The number of Canberrans seeking help for drug, tobacco and alcohol use has doubled in the last two financial years.
Directions Health Services (DHS), an organisation that helps support those affected by drugs and alcohol, has seen an extra 2,500 people engage their services between 2016-17 and 2018-19, according to its latest annual report.
DHS CEO Bronwyn Hendry says the numbers show that the ACT is not meeting the demand for people seeking health services in relation to drugs and alcohol.
“We are experiencing increased demand for our existing services and have introduced new treatment places in response. We are seeing more new clients seek out services as well as increasing rates of client engagement and use of services,” she said.
“However, new figures released [in December] show there is still significant unmet demand in the ACT. There has been a steady increase in the number of people seeking support over several years. Last financial year over 5,000 clients engaged with Directions Health Services, up from 2,540 two years ago.”
On top of the increase, Ms Hendry said only a small fraction of those who reported frequent ecstasy use were receiving help, even though more than a quarter of respondents (28 per cent) to the Ecstasy and Other Drugs Reporting System admitted to taking the drug at least once a week.
“Only 7 per cent of ACT participants interviewed were receiving drug treatment, which is less than a third of the people who may be experiencing problems with their ecstasy use,” Ms Hendry said.
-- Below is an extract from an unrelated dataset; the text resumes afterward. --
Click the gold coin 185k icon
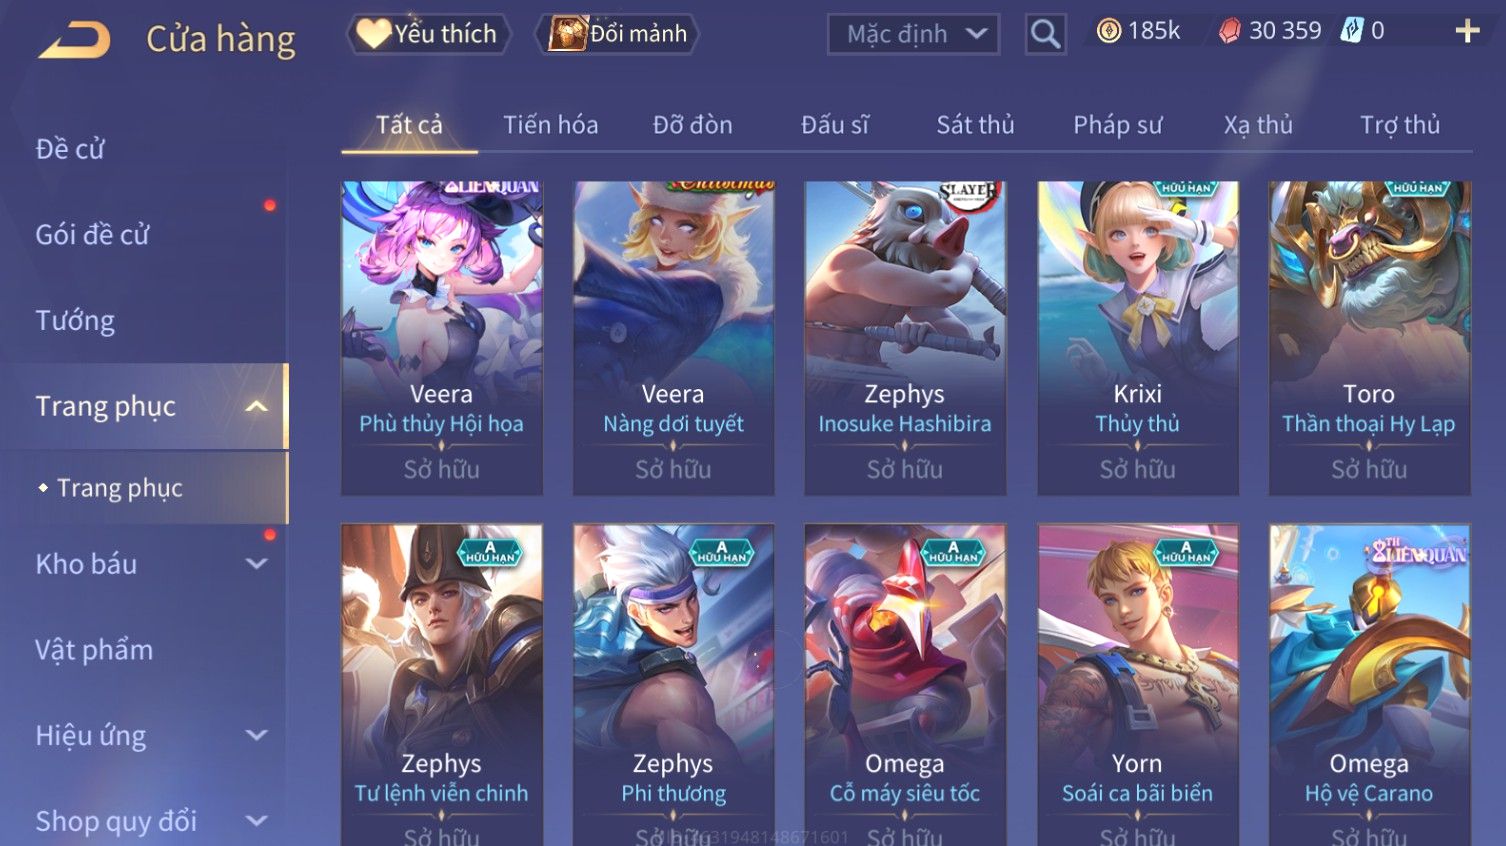 tap(1108, 32)
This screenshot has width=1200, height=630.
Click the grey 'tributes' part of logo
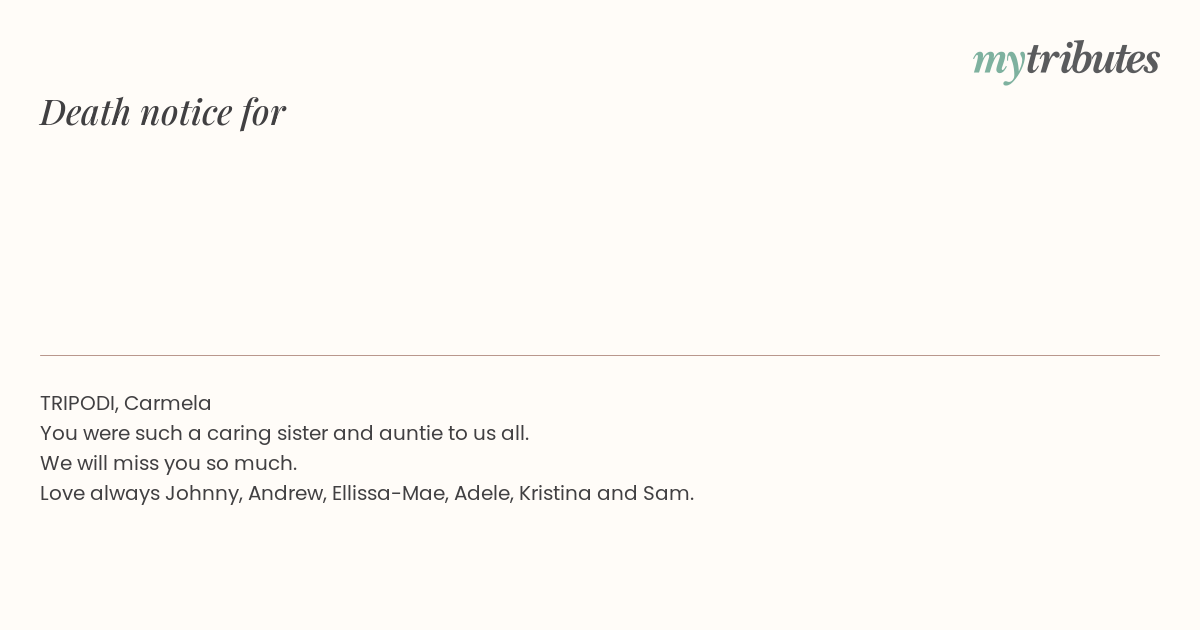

“Nearly half of Canberrans interviewed for the Illicit Drug Reporting System were currently in drug treatment. While this is encouraging, it means half of the people who are injecting drugs in the ACT are not yet getting support for their drug use.
“Based on these samples, we can be doing more to make treatment services accessible.”
Ms Hendry said the focus needs to be on harm minimisation, which is the priority of drug and alcohol services such as Directions Health.
“Our own data shows Canberrans engaging with services experience significant positive outcomes,” she said. “Clients of our Arcadia House services this year reported a dramatic 66 per cent reduction in mental health symptoms and significant overall improvements in holistic quality of life.
“With more frequent access to pill testing, these people will be more likely to engage with health services.”
A report on Australia’s second pill testing trial at the Groovin the Moo festival in April this year found that the program was a success; as a result, Health Minister Rachel Stephen-Smith said she will share the results at the next health minister’s meeting in 2020.
“The ACT Government does not condone the use of illicit drugs. We know the safest option remains not to take drugs and this will always be our advice to the community. However, we also believe governments have a responsibility to not only try to prevent drug use but also to support initiatives that reduce the harms associated with drug use,” Ms Stephen-Smith said.
“The ACT has been a leader in taking a harm minimisation approach to illicit drug use. Our support of the pill testing trials is another example of our strong commitment to a holistic and progressive policy, underpinned by our belief that the use of drugs is primarily a health issue.”
But while pill testing is not currently rolled out across the Territory, police say they are still engaging in other harm minimisation tactics to help reduce drug and alcohol-related injury, especially over the holiday period.
“Policing is not all about taking people to the watch house, we have a great relationship with other support services, and we also contact family and friends to pick people up if we can,” Chief Police Officer Michael Chew said.
“If people are enjoying themselves and they feel in danger or need assistance then they should come and approach the police and we will work out ways to get them home safely.”
“We are supportive of harm minimisation … the last thing we want to do is lock people up.”